Cylinder parallel to a constant external B field

[sayebms]

Homework Statement

A cylinder of permeability ##\mu## is placed in an external field ##B_0##. find the strength and direction of magnetic field inside the cylinder for:
a) when axis of cylinder is parallel to external field.
b) when axis of cylinder makes an angle ##\theta _0## with external field.

Homework Equations

Conditions of magneto statics:$$\nabla \times H =0\\H=-\nabla{\phi}\\\nabla^2{\phi}=0$$
the Laplace operator is in cylindrical coordinates

The Attempt at a Solution

for part a I take B to be in x direction. its clear from the problem that there is a symmetry in the ##\phi## direction so this means that the magnetic scalar potential does not depend on ##\phi##. hence the Laplace equation reduces to $$\frac{1}{\rho}\frac{\partial}{\partial{\rho}}(\rho \frac{\partial \phi}{\partial{\rho}})+\frac{\partial^2\phi}{\partial z^2}=0$$ but here is the problem; I know that the magnetic field outside and far from cylinder must be a constant (##B_0##) which means that potential must have a term first order in ##z## but as we see from the Laplace equation we don't get such a thing. what am I doing wrong here? is this even the right approach for solving this problem? [/B]

 

[mark726]

Your approach is correct, but you are missing a boundary condition.
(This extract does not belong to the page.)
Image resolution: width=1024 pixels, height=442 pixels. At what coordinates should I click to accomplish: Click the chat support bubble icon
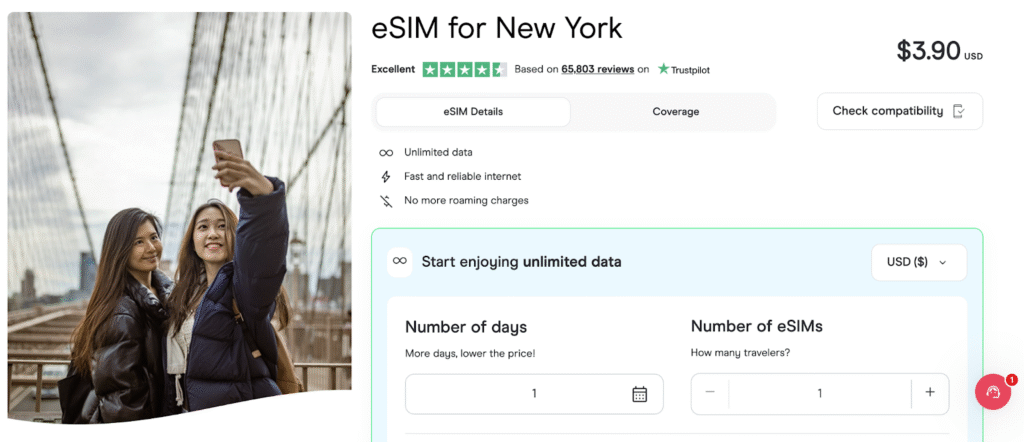tap(993, 392)
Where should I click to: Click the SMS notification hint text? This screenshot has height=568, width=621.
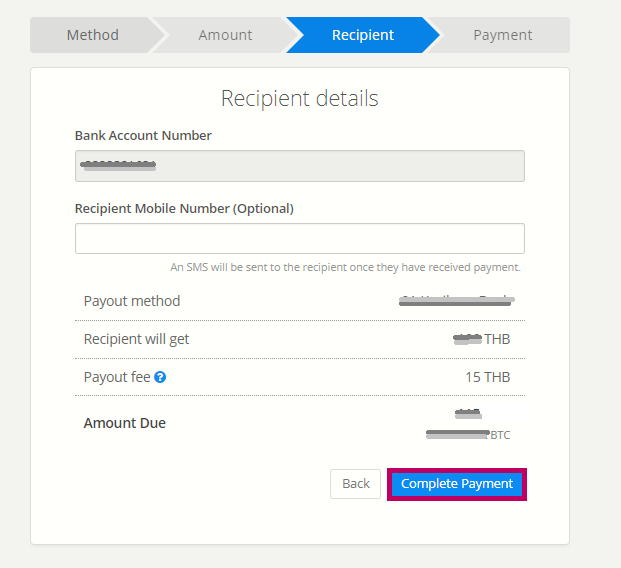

In order to determine the magnetic scalar potential, you need to specify the boundary conditions at the surface of the cylinder. In this case, the boundary condition is that the tangential component of the magnetic field (i.e. the component parallel to the surface of the cylinder) must be continuous across the surface. This means that the magnetic scalar potential must satisfy the equation $$\frac{\partial \phi}{\partial z}\bigg|_{z=0} = \frac{\partial \phi}{\partial z}\bigg|_{z=h}$$ where ##h## is the height of the cylinder. This condition will help you determine the first-order term in ##z## that you are missing. Once you have that, you can solve the Laplace equation to find the magnetic scalar potential and then use it to determine the magnetic field inside the cylinder.